-- HOW TO COMPLETE THIS TASK --
Your answer should restate each line of the data below word for word.

-- RECORDS FOR THE TASK --
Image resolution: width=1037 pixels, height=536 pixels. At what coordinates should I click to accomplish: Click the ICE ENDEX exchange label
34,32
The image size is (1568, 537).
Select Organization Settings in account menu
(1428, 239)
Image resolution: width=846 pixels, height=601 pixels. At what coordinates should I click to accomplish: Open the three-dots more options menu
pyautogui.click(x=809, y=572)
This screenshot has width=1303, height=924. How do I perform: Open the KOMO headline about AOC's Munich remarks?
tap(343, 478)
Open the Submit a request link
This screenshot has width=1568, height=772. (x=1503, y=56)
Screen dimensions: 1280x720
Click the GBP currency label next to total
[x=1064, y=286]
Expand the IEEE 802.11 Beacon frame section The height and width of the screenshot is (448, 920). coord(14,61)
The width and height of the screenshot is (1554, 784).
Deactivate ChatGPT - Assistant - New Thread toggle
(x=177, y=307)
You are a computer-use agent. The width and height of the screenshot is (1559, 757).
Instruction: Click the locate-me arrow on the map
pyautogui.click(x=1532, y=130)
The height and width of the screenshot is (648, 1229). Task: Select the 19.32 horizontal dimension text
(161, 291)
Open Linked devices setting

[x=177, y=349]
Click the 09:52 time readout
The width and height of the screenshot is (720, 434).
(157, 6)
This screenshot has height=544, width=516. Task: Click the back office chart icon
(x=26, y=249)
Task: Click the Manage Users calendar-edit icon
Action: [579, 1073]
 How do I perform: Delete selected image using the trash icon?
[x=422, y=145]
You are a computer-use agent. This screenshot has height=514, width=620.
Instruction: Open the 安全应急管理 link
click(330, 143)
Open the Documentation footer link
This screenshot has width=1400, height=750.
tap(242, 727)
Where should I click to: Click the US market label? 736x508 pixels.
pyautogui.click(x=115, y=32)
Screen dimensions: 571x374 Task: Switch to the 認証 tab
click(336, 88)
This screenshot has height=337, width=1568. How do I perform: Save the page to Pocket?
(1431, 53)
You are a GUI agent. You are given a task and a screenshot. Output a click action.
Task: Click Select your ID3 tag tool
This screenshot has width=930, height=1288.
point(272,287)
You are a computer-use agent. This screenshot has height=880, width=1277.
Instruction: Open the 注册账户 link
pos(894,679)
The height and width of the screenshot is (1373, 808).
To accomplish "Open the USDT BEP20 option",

-- RESULT FOR THIS TASK --
Image resolution: width=1037 pixels, height=536 pixels. At what coordinates should I click to accomplish: Click the ICE ENDEX exchange label
34,32
The image size is (1568, 537).
Select Organization Settings in account menu
(1428, 239)
Image resolution: width=846 pixels, height=601 pixels. At what coordinates should I click to accomplish: Open the three-dots more options menu
pyautogui.click(x=809, y=572)
This screenshot has width=1303, height=924. How do I perform: Open the KOMO headline about AOC's Munich remarks?
tap(343, 478)
Open the Submit a request link
This screenshot has width=1568, height=772. (x=1503, y=56)
Screen dimensions: 1280x720
Click the GBP currency label next to total
[x=1064, y=286]
Expand the IEEE 802.11 Beacon frame section The height and width of the screenshot is (448, 920). coord(14,61)
The width and height of the screenshot is (1554, 784).
Deactivate ChatGPT - Assistant - New Thread toggle
(x=177, y=307)
You are a computer-use agent. The width and height of the screenshot is (1559, 757).
Instruction: Click the locate-me arrow on the map
pyautogui.click(x=1532, y=130)
The height and width of the screenshot is (648, 1229). Task: Select the 19.32 horizontal dimension text
(161, 291)
Open Linked devices setting

[x=177, y=349]
Click the 09:52 time readout
The width and height of the screenshot is (720, 434).
(157, 6)
This screenshot has height=544, width=516. Task: Click the back office chart icon
(x=26, y=249)
Task: Click the Manage Users calendar-edit icon
Action: [579, 1073]
 How do I perform: Delete selected image using the trash icon?
[x=422, y=145]
You are a computer-use agent. This screenshot has height=514, width=620.
Instruction: Open the 安全应急管理 link
click(330, 143)
Open the Documentation footer link
This screenshot has width=1400, height=750.
tap(242, 727)
Where should I click to: Click the US market label? 736x508 pixels.
pyautogui.click(x=115, y=32)
Screen dimensions: 571x374 Task: Switch to the 認証 tab
click(336, 88)
This screenshot has height=337, width=1568. How do I perform: Save the page to Pocket?
(1431, 53)
You are a GUI agent. You are given a task and a screenshot. Output a click action.
Task: Click Select your ID3 tag tool
This screenshot has width=930, height=1288.
point(272,287)
You are a computer-use agent. This screenshot has height=880, width=1277.
Instruction: Open the 注册账户 link
pos(894,679)
The height and width of the screenshot is (1373, 808).
To accomplish "Open the USDT BEP20 option",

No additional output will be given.